:: Records for the exercise
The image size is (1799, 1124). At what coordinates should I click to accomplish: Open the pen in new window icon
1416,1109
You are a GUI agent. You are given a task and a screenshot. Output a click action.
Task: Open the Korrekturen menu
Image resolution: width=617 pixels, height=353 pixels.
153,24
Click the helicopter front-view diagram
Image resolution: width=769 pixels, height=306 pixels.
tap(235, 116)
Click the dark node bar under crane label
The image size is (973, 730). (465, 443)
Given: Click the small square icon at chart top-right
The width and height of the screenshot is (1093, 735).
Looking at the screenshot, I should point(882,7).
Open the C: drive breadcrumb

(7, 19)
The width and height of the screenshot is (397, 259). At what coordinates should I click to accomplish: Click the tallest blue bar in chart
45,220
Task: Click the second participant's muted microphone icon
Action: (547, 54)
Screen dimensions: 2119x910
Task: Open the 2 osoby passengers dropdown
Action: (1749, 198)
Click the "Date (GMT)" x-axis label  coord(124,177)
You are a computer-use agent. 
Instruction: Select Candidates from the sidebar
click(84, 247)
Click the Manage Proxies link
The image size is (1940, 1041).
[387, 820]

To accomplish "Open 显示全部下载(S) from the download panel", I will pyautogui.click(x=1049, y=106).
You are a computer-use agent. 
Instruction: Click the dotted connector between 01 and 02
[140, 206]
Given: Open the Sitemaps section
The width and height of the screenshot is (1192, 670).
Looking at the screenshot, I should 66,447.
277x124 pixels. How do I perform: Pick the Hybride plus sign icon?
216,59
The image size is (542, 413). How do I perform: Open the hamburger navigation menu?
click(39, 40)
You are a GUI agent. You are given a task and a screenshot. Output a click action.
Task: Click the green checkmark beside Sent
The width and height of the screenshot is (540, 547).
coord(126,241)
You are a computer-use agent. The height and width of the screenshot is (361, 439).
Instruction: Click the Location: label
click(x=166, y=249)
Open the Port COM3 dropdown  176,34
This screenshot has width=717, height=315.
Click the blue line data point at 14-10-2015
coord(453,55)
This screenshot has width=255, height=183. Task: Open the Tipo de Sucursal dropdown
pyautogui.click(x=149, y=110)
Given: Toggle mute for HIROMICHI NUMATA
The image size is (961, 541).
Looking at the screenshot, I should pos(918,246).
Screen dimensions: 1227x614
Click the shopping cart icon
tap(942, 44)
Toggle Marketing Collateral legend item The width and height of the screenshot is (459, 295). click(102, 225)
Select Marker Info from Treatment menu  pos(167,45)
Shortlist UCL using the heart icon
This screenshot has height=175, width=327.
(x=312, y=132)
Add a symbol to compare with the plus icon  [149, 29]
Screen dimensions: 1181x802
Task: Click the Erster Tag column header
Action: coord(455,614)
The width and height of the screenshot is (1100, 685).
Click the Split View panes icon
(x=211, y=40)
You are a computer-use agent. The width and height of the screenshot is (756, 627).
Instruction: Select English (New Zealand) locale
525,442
::::
Can you reproduce the stretch of records from the line containing "You are a computer-use agent. The height" through the line containing "Toggle Marketing Collateral", swapping "dropdown" for "drop-down list" and changing nothing else?

**The reply**
You are a computer-use agent. The height and width of the screenshot is (361, 439).
Instruction: Click the Location: label
click(x=166, y=249)
Open the Port COM3 drop-down list  176,34
This screenshot has width=717, height=315.
Click the blue line data point at 14-10-2015
coord(453,55)
This screenshot has width=255, height=183. Task: Open the Tipo de Sucursal drop-down list
pyautogui.click(x=149, y=110)
Given: Toggle mute for HIROMICHI NUMATA
The image size is (961, 541).
Looking at the screenshot, I should pos(918,246).
Screen dimensions: 1227x614
Click the shopping cart icon
tap(942, 44)
Toggle Marketing Collateral legend item The width and height of the screenshot is (459, 295). click(102, 225)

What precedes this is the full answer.